_REQUIRED ACTION:_ Please produce an exact copy of only the lines from the one with "This screenshot has height=784, width=1513." through the last one of the material, without pictures.

_DATA SECTION:_
======

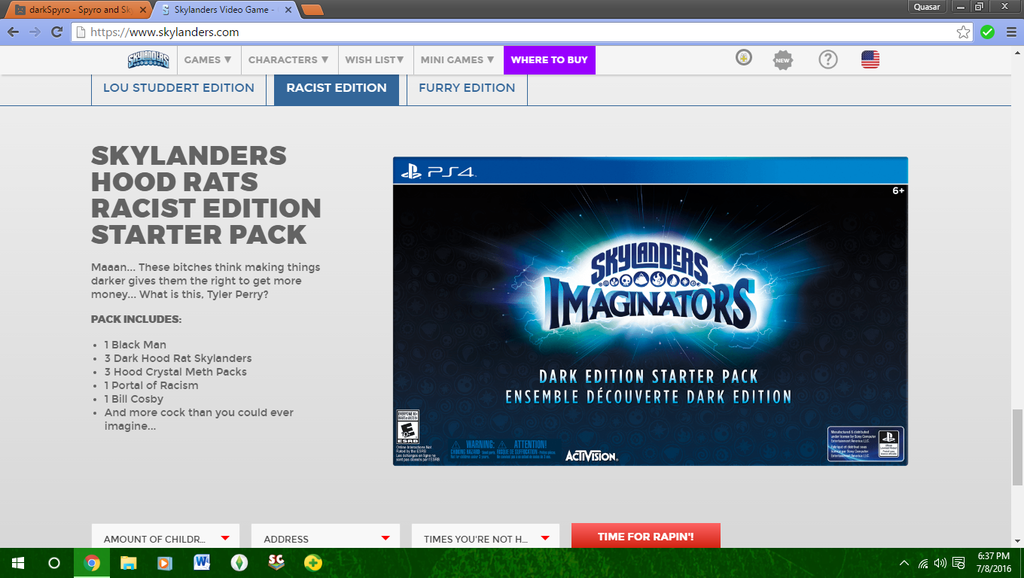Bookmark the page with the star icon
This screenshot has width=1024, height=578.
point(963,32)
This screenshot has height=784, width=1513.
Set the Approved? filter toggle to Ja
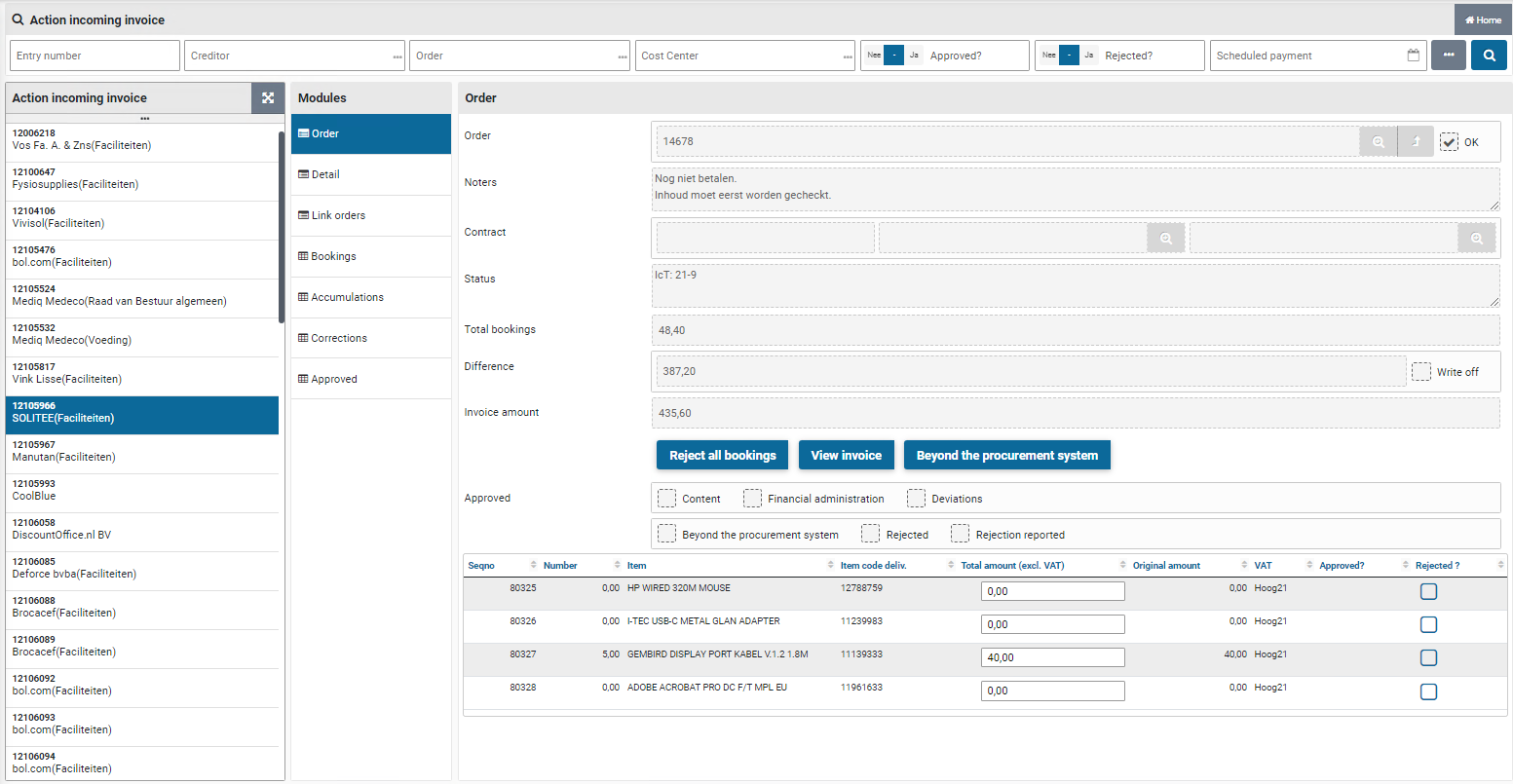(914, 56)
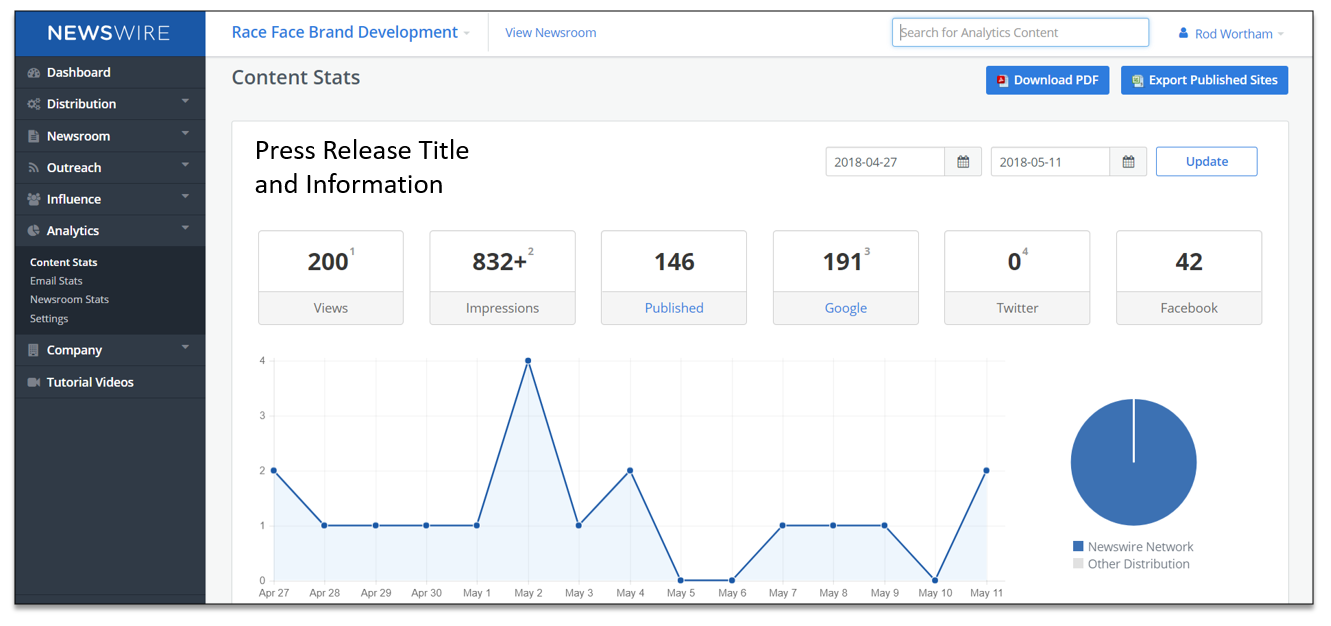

======

_REPLY TO THE TASK:_
This screenshot has height=784, width=1513.
Set the Approved? filter toggle to Ja
(914, 56)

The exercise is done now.